Действительно, менее чем в 100 саженях позади „Дианы”, чернела так хорошо знакомая опоясанная цепочками крышка японской мины заграждения... Вызвали стрелков для ее расстрела.*
*) Ружейная пуля или снаряд мелкой пушки вследствие незначительности своей массы не дают мине такого толчка, чтобы она взорвалась, а просто делают пробоину в ее корпусе. Через пробоину вливается вода, и мина тонет, т. е. ложится на дно, где она безвредна.
— Хорошо что мы не взяли несколько левее, когда подходили к месту! — говорил командир, привычным жестом пощипывая бородку. — Были бы с праздником!.. — Спасибо, что всплыла, — в тон ему ответил я, — а то и при съемке, разворачиваясь, можно бы напороться!..
— „Цесаревич”, выходивший в это время из гавани, вдруг круто бросился в сторону и застопорил машины...
— У „Цесаревича” всплывшая мина под носом! — крикнул сигнальщик.
С „Пересвета”, уже ставшего на якорь, донесся сухой прерывистый треск ружейной стрельбы. Очевидно и он занимался тем же, чем и мы.
Суда продолжали выходить на рейд, но с величайшей осторожностью, строго следуя по пути, уже пройденному другими, и, по возможности, тотчас же становились на якорь. Взять несколько сажен вправо или влево — и можно было наткнуться на мину, еще не всплывшую, а верно стоящую на заданной глубине... О соблюдении диспозиции, конечно, не могло быть и речи!..
--------------------------------
Процитируйте из фрагмента о минах отрезок от слов «Действительно, менее чем» до слов «носом! — крикнул сигнальщик.» включительно. Данные, приведённые далее, — отдельный материал, с фрагментом не связанный.

Строки данных:
--------------------------------
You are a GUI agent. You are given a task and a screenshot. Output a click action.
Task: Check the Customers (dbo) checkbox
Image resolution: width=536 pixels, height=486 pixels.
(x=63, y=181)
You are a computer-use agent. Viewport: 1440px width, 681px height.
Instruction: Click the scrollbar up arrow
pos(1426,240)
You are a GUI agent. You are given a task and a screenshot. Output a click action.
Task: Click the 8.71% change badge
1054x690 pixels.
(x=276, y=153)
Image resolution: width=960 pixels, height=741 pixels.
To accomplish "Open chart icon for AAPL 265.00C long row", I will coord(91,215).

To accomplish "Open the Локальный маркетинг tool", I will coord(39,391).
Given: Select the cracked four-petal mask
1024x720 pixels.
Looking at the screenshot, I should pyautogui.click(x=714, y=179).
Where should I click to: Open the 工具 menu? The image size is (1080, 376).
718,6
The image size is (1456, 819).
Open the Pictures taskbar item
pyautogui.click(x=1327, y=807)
--------------------------------
Результат:
Действительно, менее чем в 100 саженях позади „Дианы”, чернела так хорошо знакомая опоясанная цепочками крышка японской мины заграждения... Вызвали стрелков для ее расстрела.*
*) Ружейная пуля или снаряд мелкой пушки вследствие незначительности своей массы не дают мине такого толчка, чтобы она взорвалась, а просто делают пробоину в ее корпусе. Через пробоину вливается вода, и мина тонет, т. е. ложится на дно, где она безвредна.
— Хорошо что мы не взяли несколько левее, когда подходили к месту! — говорил командир, привычным жестом пощипывая бородку. — Были бы с праздником!.. — Спасибо, что всплыла, — в тон ему ответил я, — а то и при съемке, разворачиваясь, можно бы напороться!..
— „Цесаревич”, выходивший в это время из гавани, вдруг круто бросился в сторону и застопорил машины...
— У „Цесаревича” всплывшая мина под носом! — крикнул сигнальщик.